The working group has a shared vision to avoid any detriment to injured claimants 

The Motor Insurers’ Bureau (MIB) has established a cross-sector working group following the Ministry of Justice (MoJ) announcing the deferral of hybrid injuries from the new Official Injury Claim (OIC) portal, which was launched on Monday (31 May 2021).

The aim of this working group is to create a framework and gain clarity from the Court of Appeal on dealing with mixed tariff or hybrid injury claims, which include a whiplash injury and a non-whiplash injury, attained through a road traffic accident (RTA). 

The OIC portal is one element within part one of the Civil Liability Act (CLA) 2018 that enables litigants in person (LiP) to process their own whiplash injury claims following a RTA. The act also implemented a tariff table for soft tissue whiplash injuries, which determines compensation awards based on injury recovery times.

Both the MIB and MoJ have admitted that injured people and their representatives will be unable to value hybrid injuries using this tariff table when claiming via the new OIC portal because it is designed specifically to progress whiplash injury claims only.

The working group, which has representation from the Association of Personal Injury Lawyers (APIL), the ABI and the Motor Accident Solicitors Society (MASS), will work together to seek guidance from the senior courts as quickly as possible.

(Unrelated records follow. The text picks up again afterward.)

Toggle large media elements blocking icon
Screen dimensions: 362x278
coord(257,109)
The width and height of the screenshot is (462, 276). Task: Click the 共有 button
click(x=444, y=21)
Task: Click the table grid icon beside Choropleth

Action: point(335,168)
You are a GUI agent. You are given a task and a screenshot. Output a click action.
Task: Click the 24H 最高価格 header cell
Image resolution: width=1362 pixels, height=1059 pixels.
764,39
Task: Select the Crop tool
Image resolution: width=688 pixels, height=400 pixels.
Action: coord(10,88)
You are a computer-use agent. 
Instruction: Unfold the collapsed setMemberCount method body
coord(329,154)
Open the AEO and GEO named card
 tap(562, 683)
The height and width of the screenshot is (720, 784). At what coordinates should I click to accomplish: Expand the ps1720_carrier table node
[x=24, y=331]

The working group shares a common goal to avoid any detriment to injured claimants. It is therefore proposing a framework which covers:

  • Timing of the work.
  • Parameters for identifying suitable test cases.
  • Interim compensation arrangements to ensure individual claimants are not disadvantaged by involvement in any test cases.

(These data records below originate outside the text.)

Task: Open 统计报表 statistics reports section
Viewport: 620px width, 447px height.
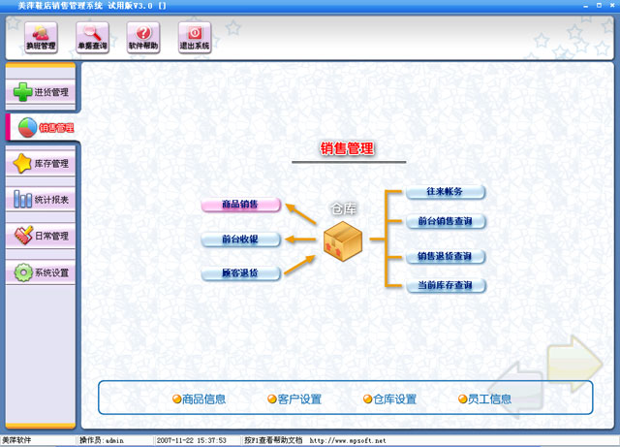Action: 40,200
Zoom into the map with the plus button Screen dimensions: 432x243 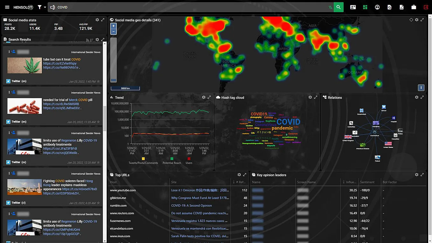pyautogui.click(x=113, y=25)
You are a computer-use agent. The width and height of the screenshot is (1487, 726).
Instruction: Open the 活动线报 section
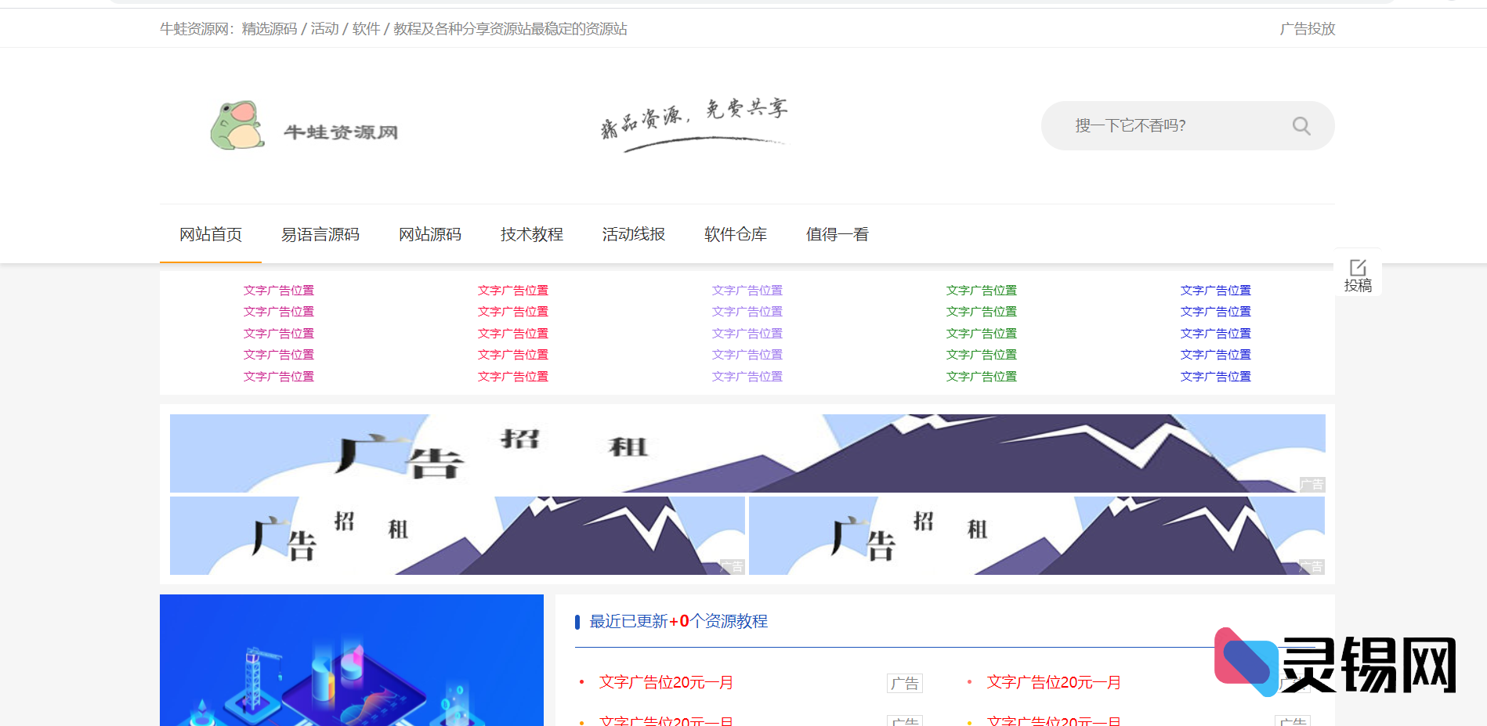point(633,234)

Further details of the framework’s progress will be shared shortly, according to the MIB.

MoJ officials are aware of this proposal and support the principle of industry collaboration to improve the claims process for injured parties.

Valuing hybrid injury claims

The CLA and its respective regulations do not address how to value damages for pain, suffering and loss of amenity (PSLA) where a claimant suffers both a whiplash injury - where a tariff pay out will apply - as well as another injury to which no tariff will apply, for example a psychological injury or tinnitus. 

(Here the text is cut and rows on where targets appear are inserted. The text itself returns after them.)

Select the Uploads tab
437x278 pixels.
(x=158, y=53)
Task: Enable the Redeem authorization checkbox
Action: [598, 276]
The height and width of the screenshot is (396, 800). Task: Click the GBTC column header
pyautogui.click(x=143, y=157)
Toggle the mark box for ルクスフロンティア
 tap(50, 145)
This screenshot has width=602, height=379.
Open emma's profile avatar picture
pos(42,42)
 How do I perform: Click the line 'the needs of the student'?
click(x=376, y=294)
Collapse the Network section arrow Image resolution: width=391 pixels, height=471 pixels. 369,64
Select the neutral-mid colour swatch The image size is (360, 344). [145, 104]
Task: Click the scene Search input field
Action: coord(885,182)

Speaking on this, Matthew Maxwell Scott, executive director of the Association of Consumer Support Organisations (ACSO), said: “Industry experts have known for months that hybrid injuries are an unresolved issue, but the MoJ has chosen to launch the new portal knowing that around 130,000 people a year who have suffered multiple injuries will find it very hard to resolve their claim.

”This makes the MoJ’s boast that the portal is ‘easy to use’ look unhelpful to say the least.

“Under the CLA reforms, valuing hybrid claims is now all but impossible. This leaves claimants and their representatives in a legal no-man’s land, uncertain whether or not to accept an offer as they will be running the risk of serious undercompensation and of justice not being done.

“We must hope that suitable cases can quickly be brought to the Court of Appeal and a lasting, fair solution or set of principles set out.

”The whole sector needs to do what it can to help identify cases, provide data and offer guidance to ensure this long-predicted problem doesn’t fatally undermine the new regime.

”Given the MoJ has had to admit that this fundamental issue has no immediate solution, we are concerned that there are other problems ahead for consumers using the portal to gain redress.”

Devil and the deep blue sea 

On a similar note, Stuart Hanley, head of legal practice at Minster Law, said while the firm was pleased the MoJ has acknowledged the need to clarify the issue, the ”easy to use portal will leave tens of thousands of people with mixed injuries between the devil and the deep blue sea”.

Hanley continued: “Mixed injury claims (when one injury is a whiplash tariff injury) can still proceed but claimants have to decide whether to settle their claim now or wait for Court of Appeal guidance, which may be many months away. In the meantime, the lower courts may adjourn/stay quantum hearings on these cases pending guidance from the Court of Appeal.

“A lot depends on the nature of the offer from the at fault insurer and any discount they apply for any overlap between the injuries. The offer may well be lower than what a claimant could expect from the court, which will leave them at risk of detriment.”

This, is because, for injured people having to decide whether to stick and wait (for several months) or gamble and risk under-settling their cases, it does not feel like an improvement to the old system that ministers promised, he explained.

“The interim period prior to a Court of Appeal ruling underlines the importance cooperation between insurers and claimant firms on hybrid cases to ensure that customers’ needs are a priority for us all, Hanley continued. 

“Justice delayed is justice denied, and we can surely all agree that short-changing injured people is not access to justice.”